Anger Management

It is usual for everyone to feel angry and cross at times in their life but what is crucial is how these emotions are expressed in a safe way for you and others around you. You may be feeling all different kinds of emotions as a result of the abuse you have or are going through. This is natural, your boundaries were or are being violated and the immediate response could be one of anger. Anger is an emotion that is felt in response to feelings of unhappiness when faced with a situation, experience, event or action that you do not want.

Sometimes it can be very difficult to manage your anger.

Your body will give you physical signs you are becoming angry such as:

  • Increase heart rate
  • Your breathing will speed up or you may find it difficult to catch your breath
  • Your body temperature will rise making you feel hot and sweaty

How you choose to deal with your anger may be different to how your friends deal with it but what is important is to express it in a way that does not cause harm to you or others around you.

When you find yourself in a situation where you can feel your anger building stop and consciously consider:

  • Am I really angry with this situation or am I embarrassed, disappointed, let down? Sometimes we can misunderstand these emotions in a traumatic situation as being feelings of anger.
  • How will my actions/words effect those around me or people I love and trust.
  • What would the consequences be of my actions now.

You can:

  • Take deep breaths
  • Close your eyes and imagine you are in a place or situation that makes you feel happy and safe
  • Remove yourself physically if you can from the situation

Do not drink, take drugs or pick up anything that could cause harm to you or anyone else. If you feel like you may harm yourself or another then dial 911 or go to the nearest emergency room.

Coping skills:

  • Develop an insight into what triggers you and actively consider alternative ways of how you could deal with the situation next time it arises.
  • Pay attention to how you react to your body when you feel the anger rising – do you tense your muscles, hold your breath etc? When you know how your body reacts, try and stop the cycle. Take a deep breath, count to 10, take a time out and go for a walk or distract yourself away from the situation.
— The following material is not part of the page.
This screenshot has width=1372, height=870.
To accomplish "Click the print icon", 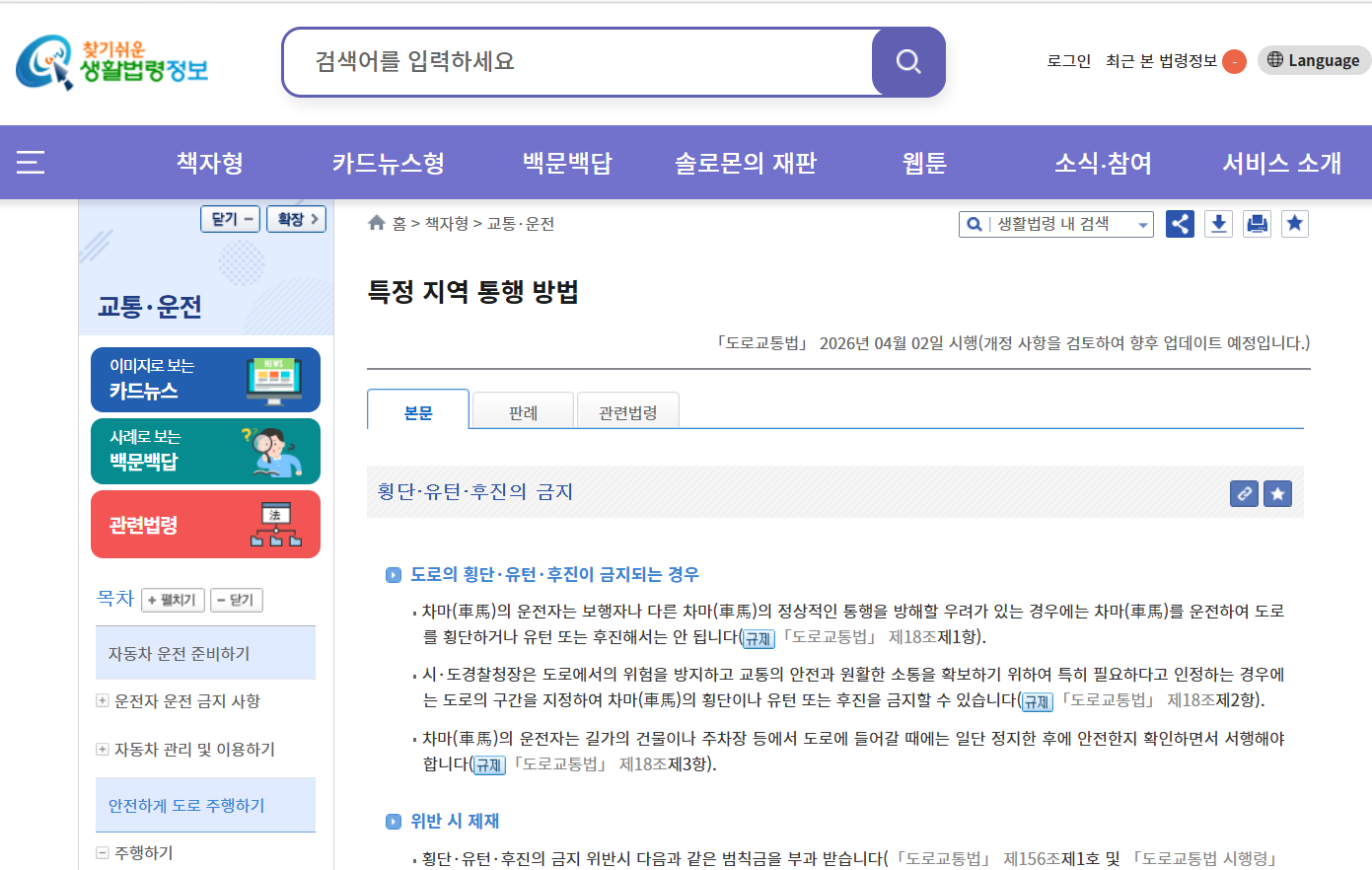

Take time to really think about your response to the person or situation – this can sometimes help de-escalate the feelings of anger!
  • Relax your muscles when you feel them beginning to tense up.
  • Go for a walk or do some light exercise if you are able to.
  • Think about whether you are really angry or if there are underlying feelings – embarrassment, hurt, guilt etc.
  • Keep a journal and write down your feelings – this can be an effective way of de-escalating your feelings and in doing this you may come up with solutions or different approaches to dealing with the situation or person.
  • Write an unsent letter. This will allow you to express your feelings and emotions about the person or situation in a healthy and safe environment.
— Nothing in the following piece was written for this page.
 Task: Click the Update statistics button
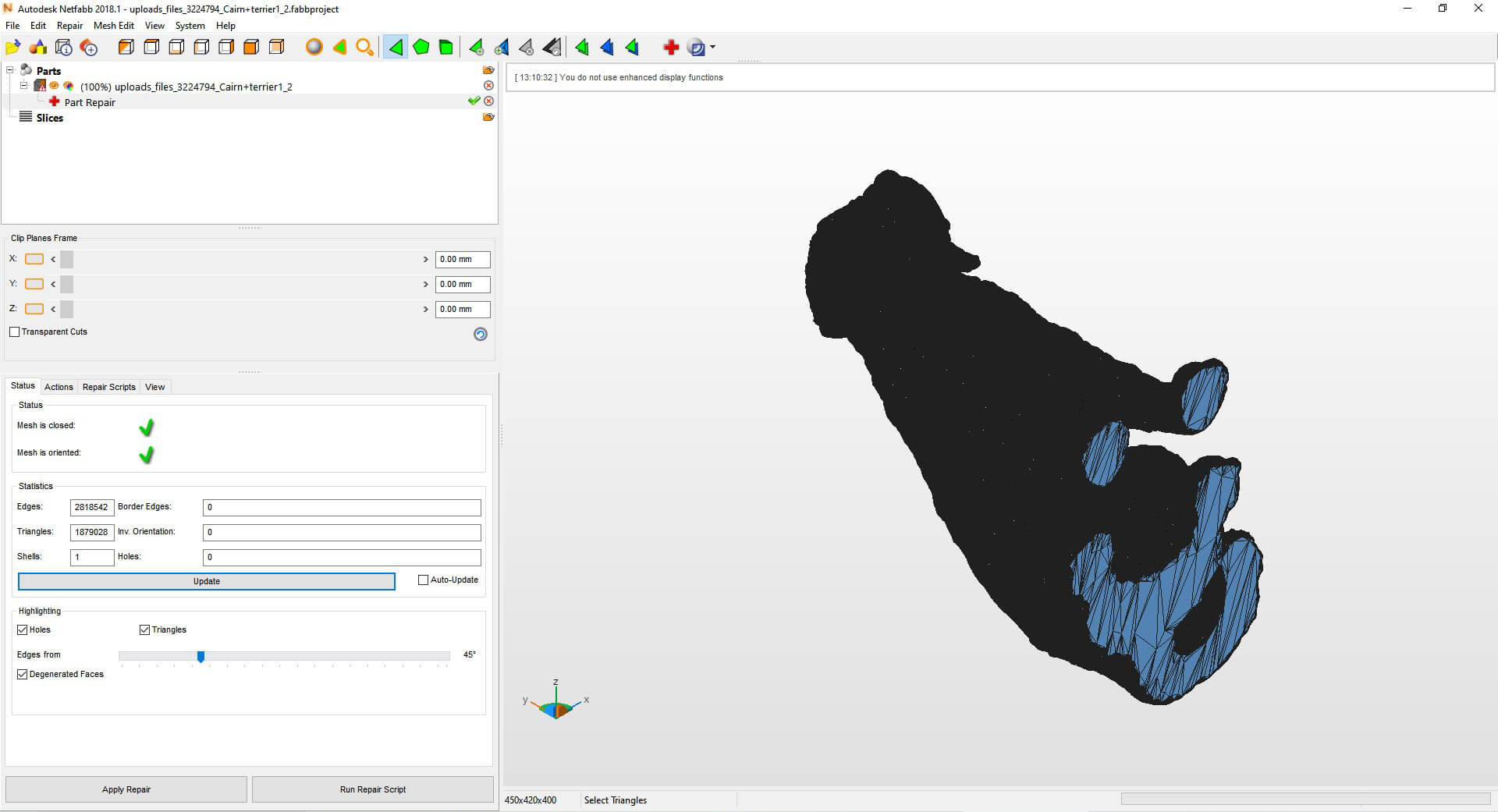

Throughout life you will come across situations, events and people that will create episodes of conflict – do not be afraid of conflict. What is important is how you deal with the situation. Constructive ways of approaching these conflicts are healthy and necessary in life. Think about different approaches you can try to resolve the issue and if one doesn’t work try another.

If you feel that nothing is working for you then turn to somebody you trust and ask for help.